Sembra una contraddizione ma tutto sommato la coerenza e l’incoerenza fra il pensare e il fare, è anche data dal carattere di ogni individuo, dal tipo psicologico al quale appartiene come sosteneva Jung. C’è chi estroverso come Hume si coinvolge nella società, mentre altri filosofi sono sempre impegnati a pensare e il massimo del loro relazionarsi pratico con il mondo è portare a passeggio il cane. Altri sono ancora più introversi, riservati e gelosi della loro solitudine, qualcuno un po’ misantropo si mantiene sistematicamente in disparte dalla storia, mentre altri fanno di tutto per mettersi al centro. Difficile valutare se e quanto le loro biografie siano determinate dalla propria filosofia o dal tipo psicologico di appartenenza, e viceversa.
Possiamo anche ipotizzare che Hume metteva semplicemente in pratica la filosofia del “come se”. La chiamano finzionalismo - c’è pure su Wikipedia. Si tratta di finzioni utili a vivere: posso sì concludere che l’io e il mondo per come lo vediamo siano realtà insussistenti, ma se tiro dritto facendo finta che sono vere e reali vivo meglio, anzi di più: tale credenza mi permette, letteralmente, di vivere: si rimarrebbe pietrificati se dubitassimo di continuo della realtà del nostro esistere e di ciò che ci circonda. Così è un po’ anche per il libero arbitrio, non esiste ma credendoci salvaguardiamo responsabilità e imputabilità personali, quindi il buon funzionamento sociale.
Delirio? Sotterfugio? Menzogna nei confronti di noi stessi? Nulla di tutto questo perché il “come se” sarebbe un vero e proprio atto creativo. In effetti dobbiamo riconoscere che questa nostra abitudine a raccontarci storie è davvero performante, visto che grazie a essa mandiamo razzi sulla luna e li facciamo tornare indietro, anche se non abbiamo certezza filosofica del reale esistere, nostro, dei razzi e della luna per come la percepiamo.

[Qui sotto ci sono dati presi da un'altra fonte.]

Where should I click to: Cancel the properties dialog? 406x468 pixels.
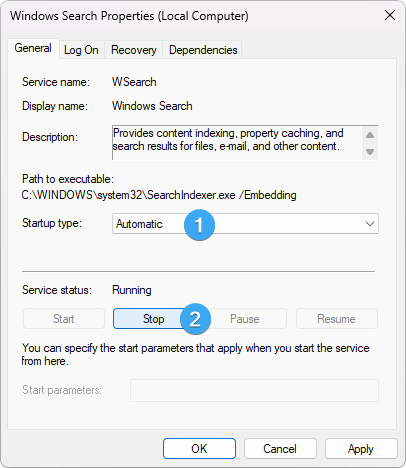tap(280, 449)
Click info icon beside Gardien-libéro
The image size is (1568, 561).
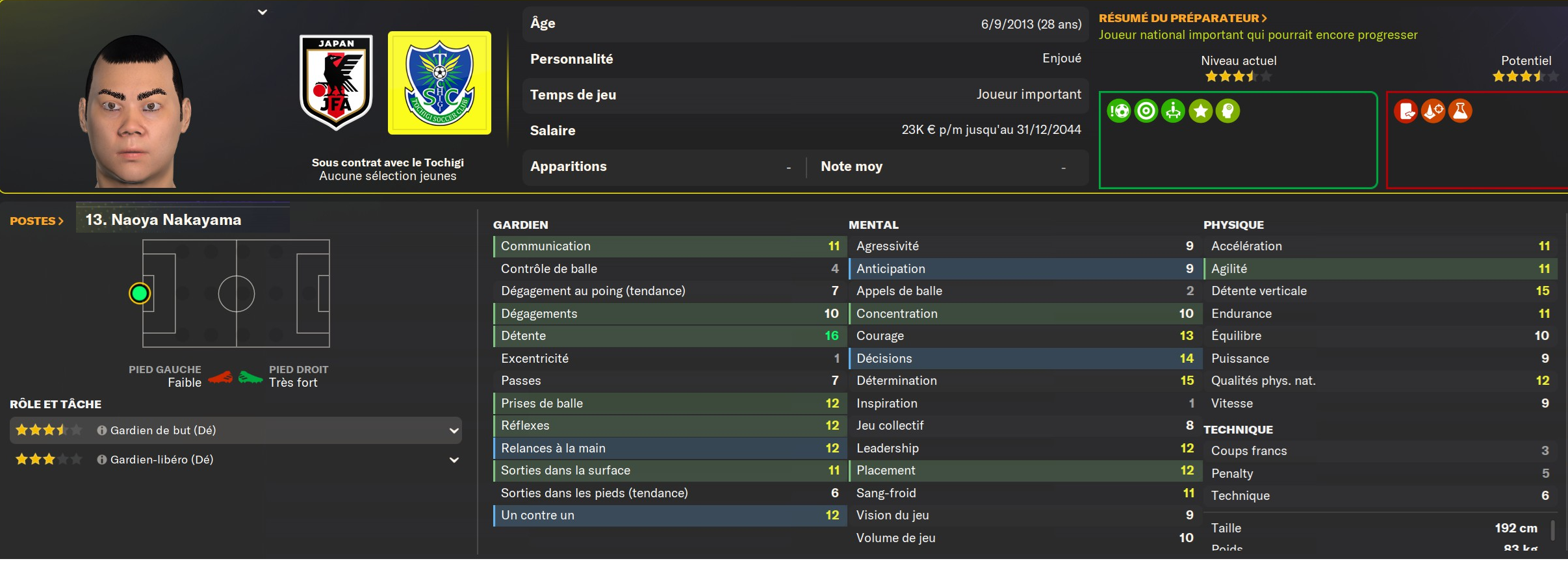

Il punto è che la realtà è evento davvero complesso, con leggi relative che cambiano col mutare dei differenti livelli e stati, sia fuori di noi che in noi. Cambi punto di vista e muta il mondo. In questo continuo e complesso divenire possono configurarsi realtà insussistenti in termini assoluti, ma reali a livello relativo.